HOW TO COMPLETE THIS TASK – All records below are to be transcribed exactly, with every picture left out.

RECORD EXTRACTS –
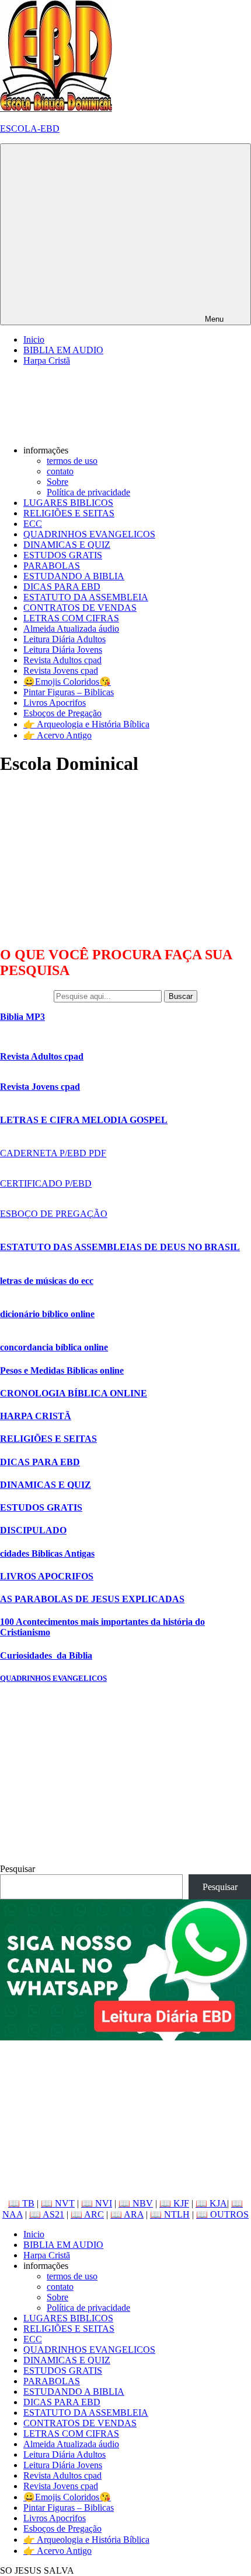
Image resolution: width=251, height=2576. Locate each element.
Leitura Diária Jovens (62, 649)
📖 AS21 (46, 2214)
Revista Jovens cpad (60, 670)
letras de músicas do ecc (46, 1281)
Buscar (181, 996)
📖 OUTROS (222, 2214)
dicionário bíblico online (47, 1314)
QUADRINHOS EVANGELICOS (89, 534)
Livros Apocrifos (54, 703)
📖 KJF (174, 2203)
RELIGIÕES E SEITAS (68, 513)
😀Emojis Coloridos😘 (67, 682)
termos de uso (72, 461)
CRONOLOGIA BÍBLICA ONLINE (73, 1393)
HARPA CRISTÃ (35, 1416)
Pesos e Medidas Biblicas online (62, 1370)
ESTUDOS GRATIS (62, 555)
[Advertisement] (87, 860)
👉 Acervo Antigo (57, 735)
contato (60, 471)
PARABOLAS (51, 566)
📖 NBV (135, 2203)
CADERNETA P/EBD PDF (53, 1153)
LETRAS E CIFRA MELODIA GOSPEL (84, 1120)
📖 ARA (127, 2214)
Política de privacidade (88, 492)
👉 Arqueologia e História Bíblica (86, 724)
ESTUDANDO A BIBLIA (73, 576)
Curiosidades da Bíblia (46, 1655)
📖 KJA (211, 2203)
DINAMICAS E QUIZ (66, 545)
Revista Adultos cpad (62, 660)
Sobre (57, 482)
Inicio (33, 339)
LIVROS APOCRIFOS (46, 1576)
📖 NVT (58, 2203)
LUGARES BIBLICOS (68, 503)
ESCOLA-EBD (30, 128)
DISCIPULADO (33, 1530)
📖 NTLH (170, 2214)
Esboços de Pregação (62, 713)
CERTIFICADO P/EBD (46, 1183)
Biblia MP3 (22, 1017)
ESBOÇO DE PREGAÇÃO (53, 1214)
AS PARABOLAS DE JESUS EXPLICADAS (92, 1599)
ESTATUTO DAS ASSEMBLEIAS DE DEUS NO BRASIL (120, 1247)
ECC (32, 524)
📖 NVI (96, 2203)
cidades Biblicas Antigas (47, 1553)
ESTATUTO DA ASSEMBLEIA (85, 597)
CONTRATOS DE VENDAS (80, 608)
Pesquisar (17, 1869)
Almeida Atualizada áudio (71, 629)
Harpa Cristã (46, 360)
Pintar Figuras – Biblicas (68, 692)
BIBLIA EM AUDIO (63, 350)
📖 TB (21, 2203)
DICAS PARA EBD (61, 587)
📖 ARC (87, 2214)
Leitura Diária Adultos (64, 639)
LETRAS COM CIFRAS (71, 618)
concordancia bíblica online (54, 1347)
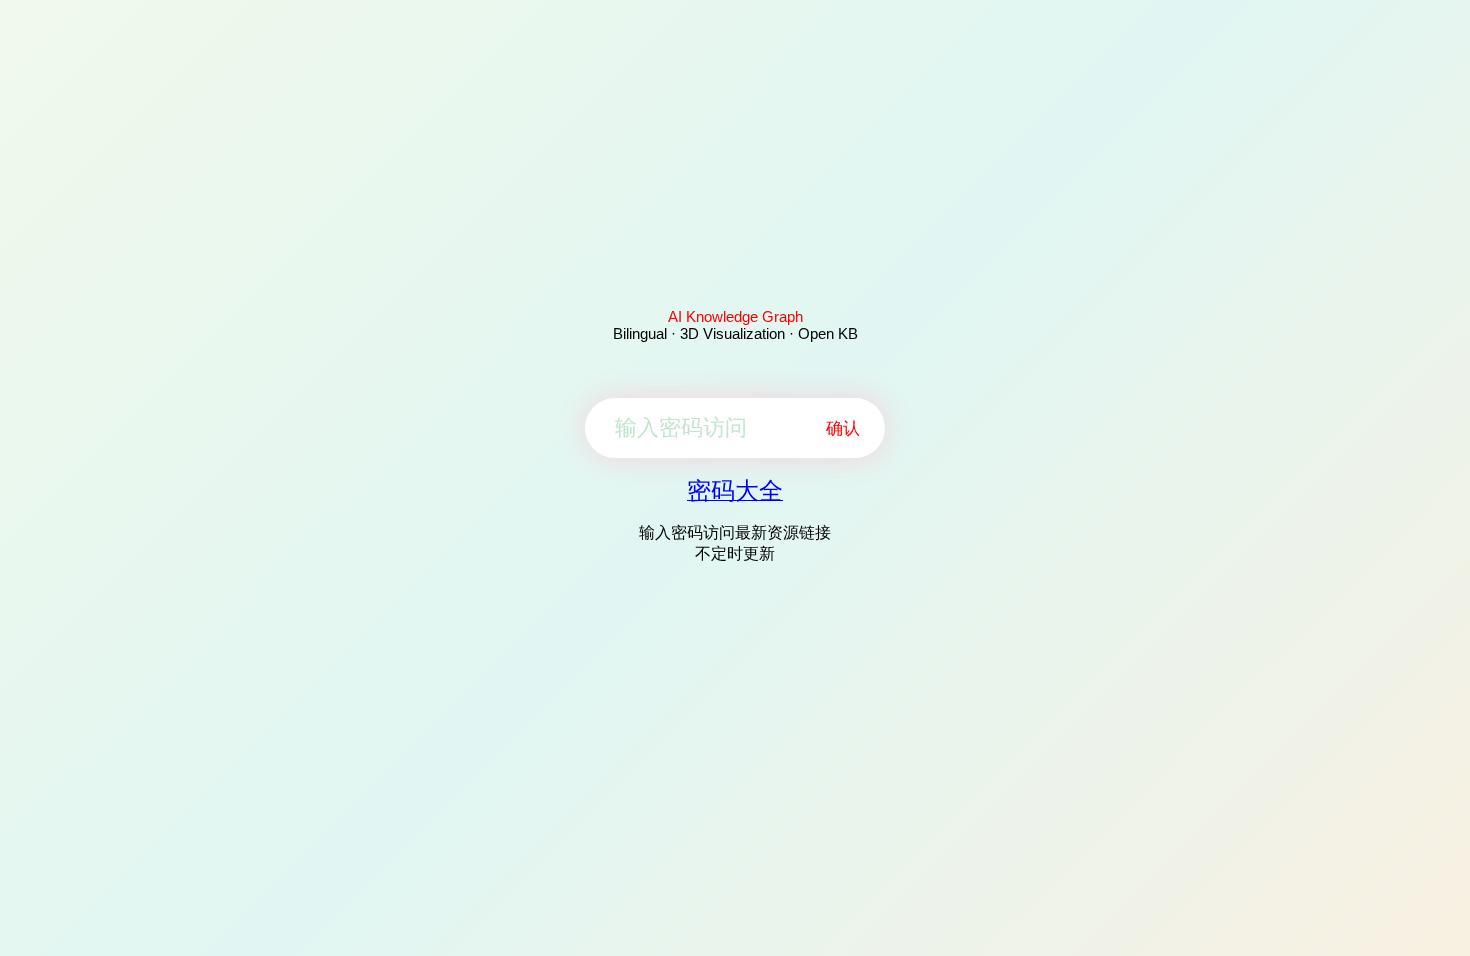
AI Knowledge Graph (735, 316)
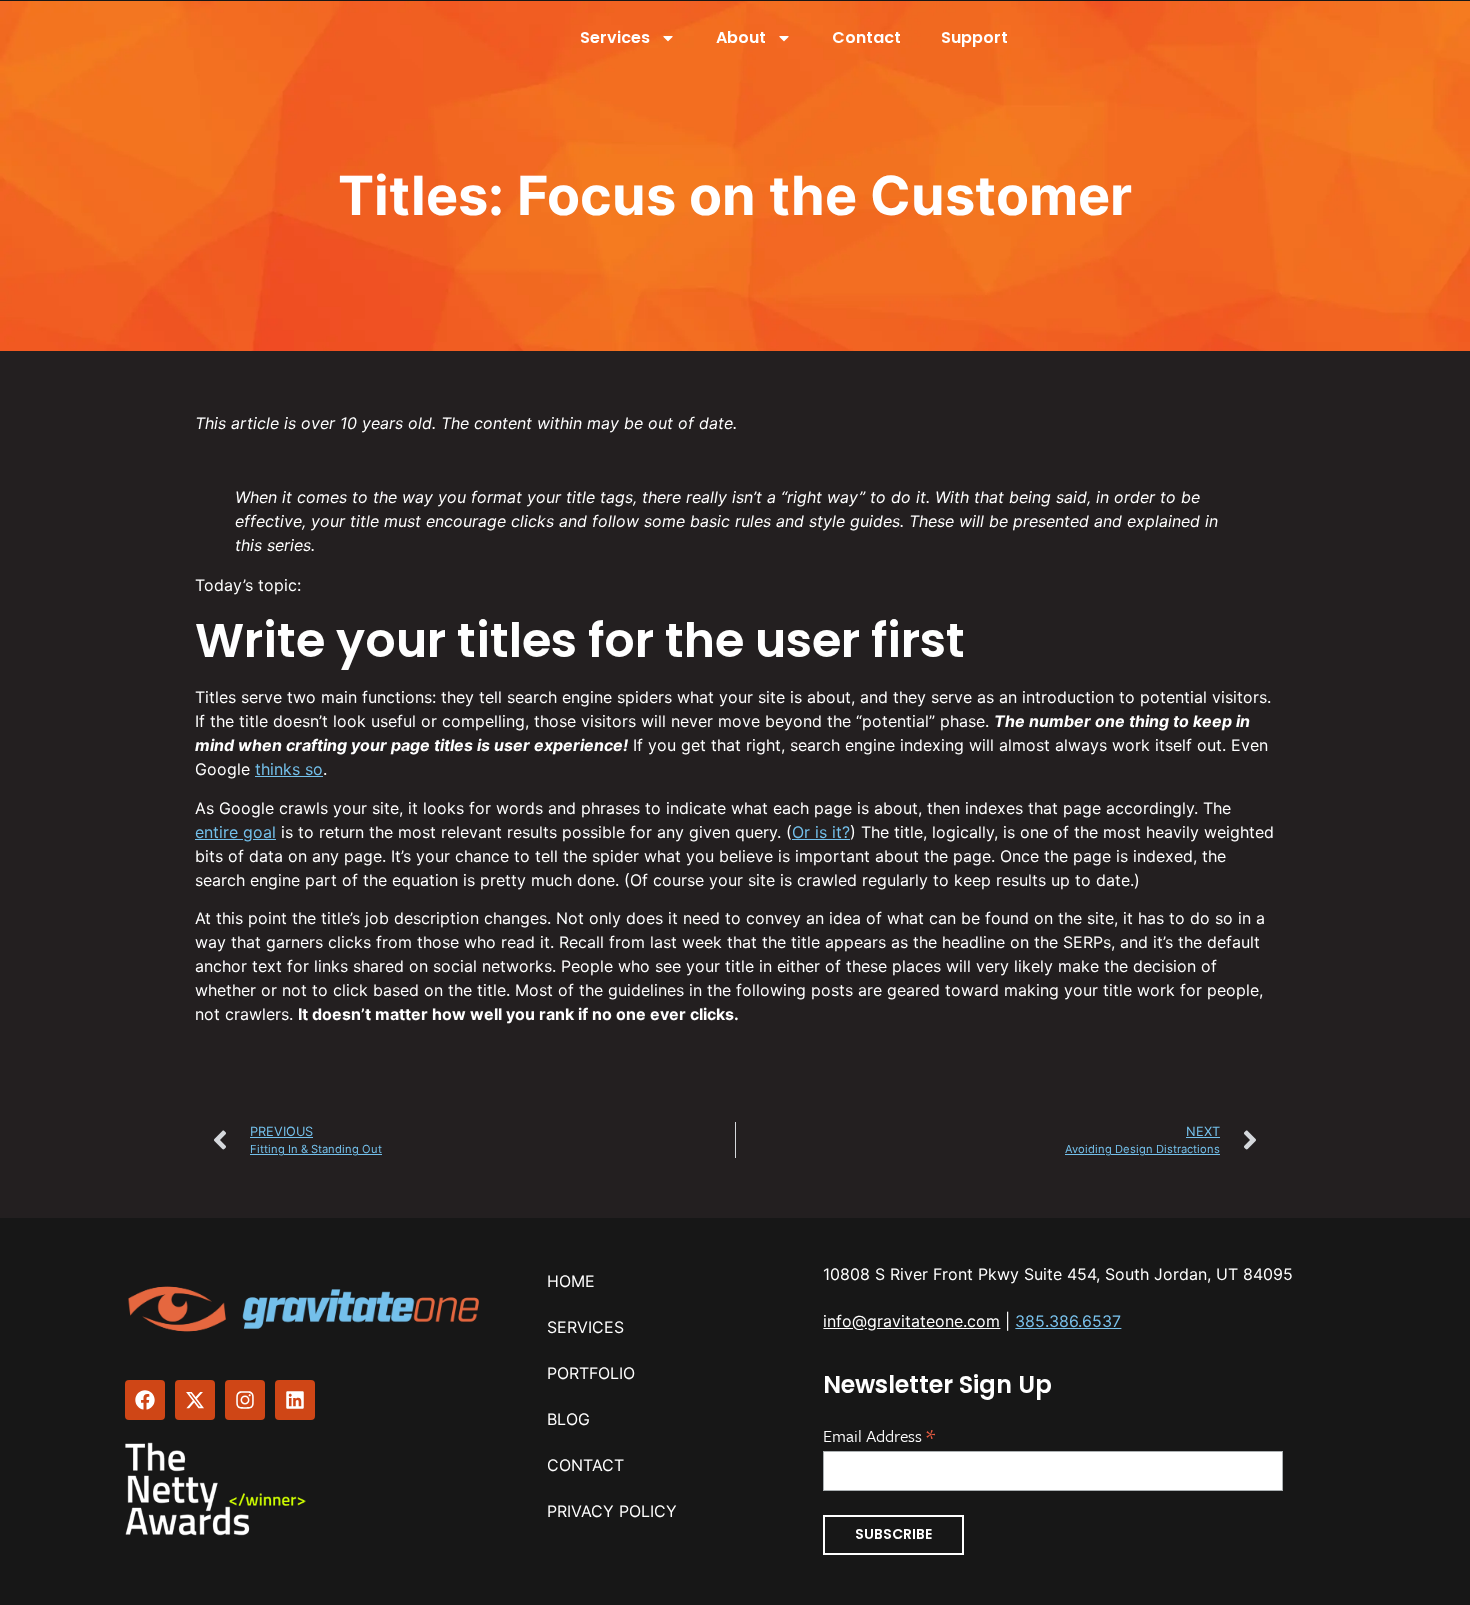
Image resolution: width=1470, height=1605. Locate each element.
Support (974, 37)
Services (615, 37)
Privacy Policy (612, 1511)
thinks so (289, 769)
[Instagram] (245, 1400)
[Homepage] (306, 1309)
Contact (866, 37)
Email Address (879, 1434)
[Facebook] (145, 1400)
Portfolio (591, 1373)
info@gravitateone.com (911, 1321)
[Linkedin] (295, 1400)
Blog (568, 1419)
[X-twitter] (195, 1400)
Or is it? (821, 832)
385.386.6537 (1068, 1321)
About (741, 37)
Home (571, 1281)
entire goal (235, 832)
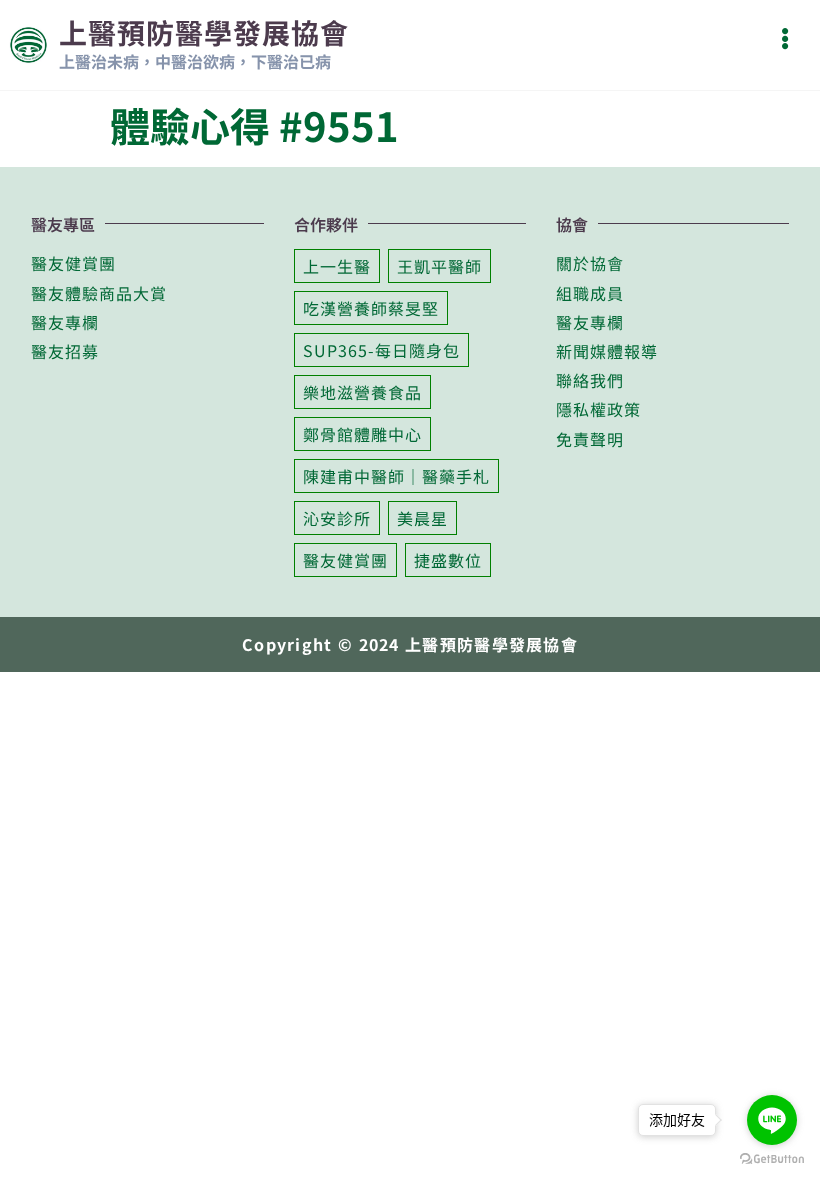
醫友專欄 (65, 322)
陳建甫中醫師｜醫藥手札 (396, 476)
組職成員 (590, 293)
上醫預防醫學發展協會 (204, 32)
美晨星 (422, 518)
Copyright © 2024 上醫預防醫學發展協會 (410, 644)
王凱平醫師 (439, 266)
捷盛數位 (448, 560)
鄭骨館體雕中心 (362, 434)
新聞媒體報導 (607, 351)
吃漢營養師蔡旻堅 (371, 308)
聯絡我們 (590, 380)
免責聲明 (590, 439)
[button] (784, 39)
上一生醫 (337, 266)
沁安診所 (337, 518)
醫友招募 (65, 351)
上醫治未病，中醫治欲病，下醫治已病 (195, 61)
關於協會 (590, 263)
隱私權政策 (598, 409)
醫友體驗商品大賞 (99, 293)
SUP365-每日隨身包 (381, 350)
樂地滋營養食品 (362, 392)
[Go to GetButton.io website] (772, 1159)
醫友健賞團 (73, 263)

ANSWER FOR THE TASK –
Image resolution: width=251, height=2576. Locate each element.
Leitura Diária Jovens (62, 649)
📖 AS21 (46, 2214)
Revista Jovens cpad (60, 670)
letras de músicas do ecc (46, 1281)
Buscar (181, 996)
📖 OUTROS (222, 2214)
dicionário bíblico online (47, 1314)
QUADRINHOS EVANGELICOS (89, 534)
Livros Apocrifos (54, 703)
📖 KJF (174, 2203)
RELIGIÕES E SEITAS (68, 513)
😀Emojis Coloridos😘 (67, 682)
termos de uso (72, 461)
CRONOLOGIA BÍBLICA ONLINE (73, 1393)
HARPA CRISTÃ (35, 1416)
Pesos e Medidas Biblicas online (62, 1370)
ESTUDOS GRATIS (62, 555)
[Advertisement] (87, 860)
👉 Acervo Antigo (57, 735)
contato (60, 471)
PARABOLAS (51, 566)
📖 NBV (135, 2203)
CADERNETA P/EBD PDF (53, 1153)
LETRAS E CIFRA MELODIA GOSPEL (84, 1120)
📖 ARA (127, 2214)
Política de privacidade (88, 492)
👉 Arqueologia e História Bíblica (86, 724)
ESTUDANDO A BIBLIA (73, 576)
Curiosidades da Bíblia (46, 1655)
📖 KJA (211, 2203)
DINAMICAS E QUIZ (66, 545)
Revista Adultos cpad (62, 660)
Sobre (57, 482)
Inicio (33, 339)
LIVROS APOCRIFOS (46, 1576)
📖 NVT (58, 2203)
LUGARES BIBLICOS (68, 503)
ESCOLA-EBD (30, 128)
DISCIPULADO (33, 1530)
📖 NTLH (170, 2214)
Esboços de Pregação (62, 713)
CERTIFICADO P/EBD (46, 1183)
Biblia MP3 (22, 1017)
ESBOÇO DE PREGAÇÃO (53, 1214)
AS PARABOLAS DE JESUS EXPLICADAS (92, 1599)
ESTATUTO DAS ASSEMBLEIAS DE DEUS NO BRASIL (120, 1247)
ECC (32, 524)
📖 NVI (96, 2203)
cidades Biblicas Antigas (47, 1553)
ESTATUTO DA ASSEMBLEIA (85, 597)
CONTRATOS DE VENDAS (80, 608)
Pesquisar (17, 1869)
Almeida Atualizada áudio (71, 629)
Harpa Cristã (46, 360)
Pintar Figuras – Biblicas (68, 692)
BIBLIA EM AUDIO (63, 350)
📖 TB (21, 2203)
DICAS PARA EBD (61, 587)
📖 ARC (87, 2214)
Leitura Diária Adultos (64, 639)
LETRAS COM CIFRAS (71, 618)
concordancia bíblica online (54, 1347)
AI Knowledge Graph (735, 316)
Image resolution: width=1470, height=1605. Locate each element.
Support (974, 37)
Services (615, 37)
Privacy Policy (612, 1511)
thinks so (289, 769)
[Instagram] (245, 1400)
[Homepage] (306, 1309)
Contact (866, 37)
Email Address (879, 1434)
[Facebook] (145, 1400)
Portfolio (591, 1373)
info@gravitateone.com (911, 1321)
[Linkedin] (295, 1400)
Blog (568, 1419)
[X-twitter] (195, 1400)
Or is it? (821, 832)
385.386.6537 (1068, 1321)
About (741, 37)
Home (571, 1281)
entire goal (235, 832)
醫友專欄 (65, 322)
陳建甫中醫師｜醫藥手札 (396, 476)
組職成員 (590, 293)
上醫預防醫學發展協會 (204, 32)
美晨星 (422, 518)
Copyright © 2024 上醫預防醫學發展協會 (410, 644)
王凱平醫師 (439, 266)
捷盛數位 (448, 560)
鄭骨館體雕中心 (362, 434)
新聞媒體報導 (607, 351)
吃漢營養師蔡旻堅 (371, 308)
聯絡我們 (590, 380)
免責聲明 (590, 439)
[button] (784, 39)
上一生醫 (337, 266)
沁安診所 (337, 518)
醫友招募 (65, 351)
上醫治未病，中醫治欲病，下醫治已病 (195, 61)
關於協會 (590, 263)
隱私權政策 (598, 409)
醫友體驗商品大賞 (99, 293)
SUP365-每日隨身包 (381, 350)
樂地滋營養食品 (362, 392)
[Go to GetButton.io website] (772, 1159)
醫友健賞團 (73, 263)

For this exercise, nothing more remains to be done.